# NIMBY vs. YIMBY: geospatial analysis of new construction projects in USA

TODO something like:
* Establish connection between pandas and dolt running in server mode.
* For each state/county/ZIP code (across some timeframe):
    * Compute a number of first property sales.
        * Absolute number
        * Per unit of area
        * Per unit of population
    * Compute percentage deviation from the mean.
        * Per unit of area
        * Per unit of population
* Do some dataviz to generate a nice, big chart and write it up.

During the second iteration of DoltHub's USA housing price data bounty a large amount of public real estate data was scraped, wrangled and imported into a version-controlled database. This enables us to do some exploration and analysis for the purpose of gaining insight into the dynamics of real estate market. Some parts of United States are said to suffer from NIMBYism - a resistance to new property developments in area. One famous example is Marc Andreesen, a prominent Silicon Valley venture capitalist, going out of his way to prevent new housing to be built in his town - Atherton, CA. But perhaps there's also areas that welcome and support new real estate projects? By wielding the power of programming and open data, we are able to leverage the `us-housing-prices-v2` database and find which are which. 

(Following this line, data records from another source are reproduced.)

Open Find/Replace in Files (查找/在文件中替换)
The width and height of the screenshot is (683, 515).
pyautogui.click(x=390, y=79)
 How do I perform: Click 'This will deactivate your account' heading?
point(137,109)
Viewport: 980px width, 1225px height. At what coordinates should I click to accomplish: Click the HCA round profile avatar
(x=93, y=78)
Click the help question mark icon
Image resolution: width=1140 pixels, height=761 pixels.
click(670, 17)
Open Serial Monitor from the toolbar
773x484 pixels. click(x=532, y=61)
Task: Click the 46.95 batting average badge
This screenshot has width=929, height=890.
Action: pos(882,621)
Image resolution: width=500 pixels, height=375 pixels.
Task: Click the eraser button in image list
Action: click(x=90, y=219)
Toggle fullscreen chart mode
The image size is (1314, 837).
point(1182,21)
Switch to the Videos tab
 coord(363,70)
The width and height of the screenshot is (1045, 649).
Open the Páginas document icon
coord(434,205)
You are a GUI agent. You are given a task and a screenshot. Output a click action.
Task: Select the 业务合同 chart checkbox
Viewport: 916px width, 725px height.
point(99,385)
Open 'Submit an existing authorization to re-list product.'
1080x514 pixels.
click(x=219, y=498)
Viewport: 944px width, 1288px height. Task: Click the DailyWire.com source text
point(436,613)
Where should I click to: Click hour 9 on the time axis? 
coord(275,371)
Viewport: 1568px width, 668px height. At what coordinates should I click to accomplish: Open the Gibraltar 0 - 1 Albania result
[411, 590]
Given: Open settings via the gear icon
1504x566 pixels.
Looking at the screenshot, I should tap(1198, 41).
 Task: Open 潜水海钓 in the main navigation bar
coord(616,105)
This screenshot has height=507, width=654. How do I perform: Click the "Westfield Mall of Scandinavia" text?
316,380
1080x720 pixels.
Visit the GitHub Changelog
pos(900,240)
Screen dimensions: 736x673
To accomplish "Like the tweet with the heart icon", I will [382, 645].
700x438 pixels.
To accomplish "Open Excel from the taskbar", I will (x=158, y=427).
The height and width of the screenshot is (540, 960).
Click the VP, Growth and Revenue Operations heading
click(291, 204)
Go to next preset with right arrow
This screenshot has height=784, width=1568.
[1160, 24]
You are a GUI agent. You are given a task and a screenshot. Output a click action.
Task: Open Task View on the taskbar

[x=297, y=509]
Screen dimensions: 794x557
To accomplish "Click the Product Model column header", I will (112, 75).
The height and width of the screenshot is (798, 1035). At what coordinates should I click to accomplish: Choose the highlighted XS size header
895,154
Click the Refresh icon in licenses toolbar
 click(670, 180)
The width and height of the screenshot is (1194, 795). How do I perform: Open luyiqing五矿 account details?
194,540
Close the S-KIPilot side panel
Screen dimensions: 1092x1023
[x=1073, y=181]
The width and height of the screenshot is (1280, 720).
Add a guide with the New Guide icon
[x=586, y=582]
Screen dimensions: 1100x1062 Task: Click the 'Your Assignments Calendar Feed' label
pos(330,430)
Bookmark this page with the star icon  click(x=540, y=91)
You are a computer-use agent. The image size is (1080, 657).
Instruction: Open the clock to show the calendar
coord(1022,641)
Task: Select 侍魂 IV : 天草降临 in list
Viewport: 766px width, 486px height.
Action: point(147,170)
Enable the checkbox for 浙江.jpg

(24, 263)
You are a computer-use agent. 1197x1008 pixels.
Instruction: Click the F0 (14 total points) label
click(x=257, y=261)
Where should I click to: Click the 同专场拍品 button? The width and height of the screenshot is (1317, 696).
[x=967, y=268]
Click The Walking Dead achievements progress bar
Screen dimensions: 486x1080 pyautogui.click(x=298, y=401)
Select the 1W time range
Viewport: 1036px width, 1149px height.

Our approach to data analysis approach is going to be as follows. We are going to limit data being analysed to timeframe from 2009 June 30 to 2020 January 1. This will provide us 10.5 years worth of data from the times between the official end of Great Recession of 2008 to the very beginning of the current quite complicated decade. Thus we will be looking into steady-state trends from relatively recent past period that had no major shocks to the entire real estate market. Furthermore, we are going to narrow our view into the initial records of property being sold, which implies that a property is newly built and just entered the market. We are going to count such initial sales for each county represented in the database. Some counties are geographically large, some are populous, some are small in area and/or population. To accomplish apples to apples comparison we are going to normalise number of initial sales by population and by land area. Lastly, we are going to compute standard deviation values for each county from per capita and per area values to appreciate how much they stand out.

In [1]:
from io import StringIO

import pandas as pd
import requests

resp = requests.get("https://www.openintro.org/data/csv/county_complete.csv", 
                    headers={"User-Agent": "Mozilla/5.0 (Macintosh; Intel Mac OS X 10_15_7) AppleWebKit/537.36 (KHTML, like Gecko) Chrome/107.0.0.0 Safari/537.36"})
resp

<Response [200]>

In [2]:
def cleanup_county(c):
    return c.upper().replace("COUNTY", "").strip()

buf = StringIO(resp.text)

df_counties = pd.read_csv(buf)
df_counties = df_counties[["fips", "state", "name", "pop2010", "area_2010"]]
df_counties = df_counties.rename(columns={'name': 'county'})
df_counties['county'] = df_counties['county'].apply(cleanup_county)
df_counties

Unnamed: 0,fips,state,county,pop2010,area_2010
0,1001,Alabama,AUTAUGA,54571,594.44
1,1003,Alabama,BALDWIN,182265,1589.78
2,1005,Alabama,BARBOUR,27457,884.88
3,1007,Alabama,BIBB,22915,622.58
4,1009,Alabama,BLOUNT,57322,644.78
...,...,...,...,...,...
3137,56037,Wyoming,SWEETWATER,43806,10426.65
3138,56039,Wyoming,TETON,21294,3995.38
3139,56041,Wyoming,UINTA,21118,2081.26
3140,56043,Wyoming,WASHAKIE,8533,2238.55


In [3]:
import mysql.connector as connection
import pandas as pd
from sqlalchemy import create_engine

db_connection_str = 'mysql+mysqlconnector://rl:trustno1@localhost/us_housing_prices_v2'
db_connection = create_engine(db_connection_str)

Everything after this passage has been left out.